DESIGN: A prospective cohort study conducted between January 1996 and March 1998.

SETTING: Medical and cardiac critical care units in a tertiary care urban university hospital.

PATIENTS: Mechanically ventilated patients without evidence of pneumonia at the onset of ventilation.

INTERVENTIONS: None.

MEASUREMENTS AND RESULTS: Patients underwent rectal cultures by standard methods on day 1, day 3 or 4, day 6 or 7, and day 14 of intubation to detect VRE. Thirteen of 83 patients (16%) had rectal cultures positive for VRE (VRE+) at some point while being mechanically ventilated during their stay in the ICU. In comparison, approximately 15 of 2,100 medical ICU patients (0.7%) had clinical VRE infections as determined by the hospital's infection control program during a 2-year period. VRE+ patients had a higher incidence of immunosuppression than patients who had rectal cultures negative for VRE (VRE-) (9 of 13 [69%] vs 16 of 70 [23%], respectively; p < 0.01) and neutropenia (4 of 13 [31%] vs 5 of 70 [7%], respectively; p < 0.01). Hospital length of stay (LOS) was longer in VRE+ patients than in VRE- patients (27+/-17 days vs 17+/-14 days, respectively; p = 0.05), whereas pre-ICU hospital LOS and ICU LOS were similar in both patient groups. Five of 67 patients (7%) were VRE+ on day 1 of intubation, suggesting colonization at a prior site of care. Three of 29 patients who had subsequent rectal cultures converted to VRE+ while in the ICU. This group had a higher incidence of immunosuppression and neutropenia, and received more vancomycin compared with the patients who remained VRE- (p < 0.01). However, there was no significant difference in the use of other broad-spectrum antibiotics (such as antipseudomonal penicillins, third-generation cephalosporins, quinolones, and clindamycin), enteral tube feedings, or sucralfate between the two groups. In addition, a topical antibiotic paste (a gentamicin, nystatin, polymixin slurry) that was placed in the oropharynx to prevent bacterial overgrowth was not found to increase the incidence of VRE colonization in this patient population.

CONCLUSIONS: The incidence of VRE colonization was surprisingly high: 16% in mechanically ventilated patients in a hospital in which VRE was not previously known to be endemic.

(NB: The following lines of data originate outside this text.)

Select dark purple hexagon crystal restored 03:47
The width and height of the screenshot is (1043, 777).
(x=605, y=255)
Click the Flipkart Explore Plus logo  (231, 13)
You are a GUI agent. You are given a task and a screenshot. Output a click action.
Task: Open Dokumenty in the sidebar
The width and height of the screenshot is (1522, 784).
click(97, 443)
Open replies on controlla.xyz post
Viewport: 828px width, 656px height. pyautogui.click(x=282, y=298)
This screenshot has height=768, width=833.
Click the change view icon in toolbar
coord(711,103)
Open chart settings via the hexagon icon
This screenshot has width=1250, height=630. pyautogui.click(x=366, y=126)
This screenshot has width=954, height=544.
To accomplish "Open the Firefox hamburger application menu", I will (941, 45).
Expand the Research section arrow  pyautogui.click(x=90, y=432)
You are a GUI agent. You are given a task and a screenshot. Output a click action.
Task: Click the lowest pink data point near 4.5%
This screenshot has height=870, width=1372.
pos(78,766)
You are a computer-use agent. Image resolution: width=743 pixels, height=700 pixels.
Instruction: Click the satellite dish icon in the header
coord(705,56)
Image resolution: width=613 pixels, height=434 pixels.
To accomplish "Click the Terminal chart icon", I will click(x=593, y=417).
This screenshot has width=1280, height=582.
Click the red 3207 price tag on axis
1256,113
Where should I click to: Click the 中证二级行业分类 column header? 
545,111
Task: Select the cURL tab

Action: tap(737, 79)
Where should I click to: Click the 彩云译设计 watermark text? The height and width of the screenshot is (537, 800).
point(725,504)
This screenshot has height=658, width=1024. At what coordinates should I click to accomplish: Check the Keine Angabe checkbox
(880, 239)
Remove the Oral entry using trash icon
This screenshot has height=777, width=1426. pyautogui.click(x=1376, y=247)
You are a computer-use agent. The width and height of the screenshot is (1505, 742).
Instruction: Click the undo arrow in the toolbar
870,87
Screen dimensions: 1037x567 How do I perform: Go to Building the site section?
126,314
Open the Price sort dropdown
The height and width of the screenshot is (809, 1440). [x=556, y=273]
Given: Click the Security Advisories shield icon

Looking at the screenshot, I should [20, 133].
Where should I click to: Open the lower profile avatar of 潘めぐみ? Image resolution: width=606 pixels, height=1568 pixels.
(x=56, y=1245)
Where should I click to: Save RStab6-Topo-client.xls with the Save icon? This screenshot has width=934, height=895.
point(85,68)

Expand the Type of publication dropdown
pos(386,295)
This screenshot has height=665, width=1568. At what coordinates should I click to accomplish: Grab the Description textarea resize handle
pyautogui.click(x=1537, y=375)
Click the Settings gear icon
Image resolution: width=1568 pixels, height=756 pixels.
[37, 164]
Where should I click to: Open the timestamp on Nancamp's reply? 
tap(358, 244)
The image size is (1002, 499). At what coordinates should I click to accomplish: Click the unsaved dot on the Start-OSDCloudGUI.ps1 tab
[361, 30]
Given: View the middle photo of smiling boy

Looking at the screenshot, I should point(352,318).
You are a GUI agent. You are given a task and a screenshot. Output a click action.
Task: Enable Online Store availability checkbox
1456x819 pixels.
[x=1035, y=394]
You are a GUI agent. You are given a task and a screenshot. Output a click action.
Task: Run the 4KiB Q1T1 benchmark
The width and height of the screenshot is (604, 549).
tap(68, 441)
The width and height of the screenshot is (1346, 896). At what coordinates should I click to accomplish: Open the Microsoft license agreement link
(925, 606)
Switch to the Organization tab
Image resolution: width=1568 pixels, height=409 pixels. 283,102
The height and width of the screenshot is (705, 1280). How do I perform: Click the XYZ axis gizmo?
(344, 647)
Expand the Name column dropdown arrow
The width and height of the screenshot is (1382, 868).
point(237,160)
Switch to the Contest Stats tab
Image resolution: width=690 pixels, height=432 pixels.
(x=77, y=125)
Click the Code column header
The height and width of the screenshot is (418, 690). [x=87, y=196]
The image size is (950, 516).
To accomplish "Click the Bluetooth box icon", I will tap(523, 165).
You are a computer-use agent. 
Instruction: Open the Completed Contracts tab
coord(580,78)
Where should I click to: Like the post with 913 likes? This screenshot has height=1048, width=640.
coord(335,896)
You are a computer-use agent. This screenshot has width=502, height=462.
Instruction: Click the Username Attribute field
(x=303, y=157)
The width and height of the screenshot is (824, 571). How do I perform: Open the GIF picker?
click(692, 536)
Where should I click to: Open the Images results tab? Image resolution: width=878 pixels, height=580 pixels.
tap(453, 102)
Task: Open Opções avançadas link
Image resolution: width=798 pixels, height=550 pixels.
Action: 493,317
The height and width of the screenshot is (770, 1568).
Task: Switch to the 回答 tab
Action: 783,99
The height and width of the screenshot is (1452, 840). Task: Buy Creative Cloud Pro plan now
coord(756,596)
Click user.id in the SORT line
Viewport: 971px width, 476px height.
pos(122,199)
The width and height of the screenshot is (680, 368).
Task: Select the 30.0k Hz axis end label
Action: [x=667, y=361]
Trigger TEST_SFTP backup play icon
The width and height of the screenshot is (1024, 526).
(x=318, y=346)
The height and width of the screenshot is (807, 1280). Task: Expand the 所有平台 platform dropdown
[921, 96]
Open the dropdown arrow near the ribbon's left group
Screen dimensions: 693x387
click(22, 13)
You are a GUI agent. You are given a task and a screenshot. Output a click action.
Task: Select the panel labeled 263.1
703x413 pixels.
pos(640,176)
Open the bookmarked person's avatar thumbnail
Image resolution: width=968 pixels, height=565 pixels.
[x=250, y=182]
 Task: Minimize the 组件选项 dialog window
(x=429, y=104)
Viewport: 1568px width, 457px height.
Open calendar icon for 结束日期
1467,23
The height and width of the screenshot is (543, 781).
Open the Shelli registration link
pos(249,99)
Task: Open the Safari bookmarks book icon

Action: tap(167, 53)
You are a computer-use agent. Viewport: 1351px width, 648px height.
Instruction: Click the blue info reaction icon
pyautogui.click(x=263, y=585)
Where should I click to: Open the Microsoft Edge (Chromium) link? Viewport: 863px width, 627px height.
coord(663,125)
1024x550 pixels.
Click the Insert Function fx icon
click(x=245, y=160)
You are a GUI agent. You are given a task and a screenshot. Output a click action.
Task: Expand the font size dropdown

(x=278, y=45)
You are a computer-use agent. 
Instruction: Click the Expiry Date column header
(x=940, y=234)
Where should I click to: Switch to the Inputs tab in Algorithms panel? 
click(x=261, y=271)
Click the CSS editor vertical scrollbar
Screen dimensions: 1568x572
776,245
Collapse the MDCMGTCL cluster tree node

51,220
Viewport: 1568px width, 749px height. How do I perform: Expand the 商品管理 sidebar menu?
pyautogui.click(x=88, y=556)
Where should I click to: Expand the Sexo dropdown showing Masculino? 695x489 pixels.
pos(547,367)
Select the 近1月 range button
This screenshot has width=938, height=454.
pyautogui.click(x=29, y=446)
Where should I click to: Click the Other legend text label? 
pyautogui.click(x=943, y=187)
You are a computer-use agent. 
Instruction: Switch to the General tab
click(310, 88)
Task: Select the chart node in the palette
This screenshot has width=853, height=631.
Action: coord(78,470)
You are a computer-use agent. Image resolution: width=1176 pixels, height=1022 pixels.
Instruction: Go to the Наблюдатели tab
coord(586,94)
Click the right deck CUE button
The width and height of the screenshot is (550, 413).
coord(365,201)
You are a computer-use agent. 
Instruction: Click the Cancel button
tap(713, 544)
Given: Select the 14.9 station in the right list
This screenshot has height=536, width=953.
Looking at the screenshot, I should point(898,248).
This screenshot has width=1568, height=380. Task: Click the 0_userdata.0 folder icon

Risk factors for the acquisition of VRE colonization included immunosuppression, neutropenia, and vancomycin use. Increased LOSs and hospital costs were seen in VRE+ patients compared to VRE- patients. Whether VRE colonization is a contributor to severe disease that leads to prolonged hospitalization and increased resource allocation or whether it is simply a marker of disease severity cannot be determined from this study. To the extent that specific antibiotic protocols are used to reduce antibiotic-resistant flora in the ICU, monitoring the incidence of VRE in the stool specimens of immunocompromised, mechanically ventilated patients can be a simple and useful tool to assess one effect of these strategies.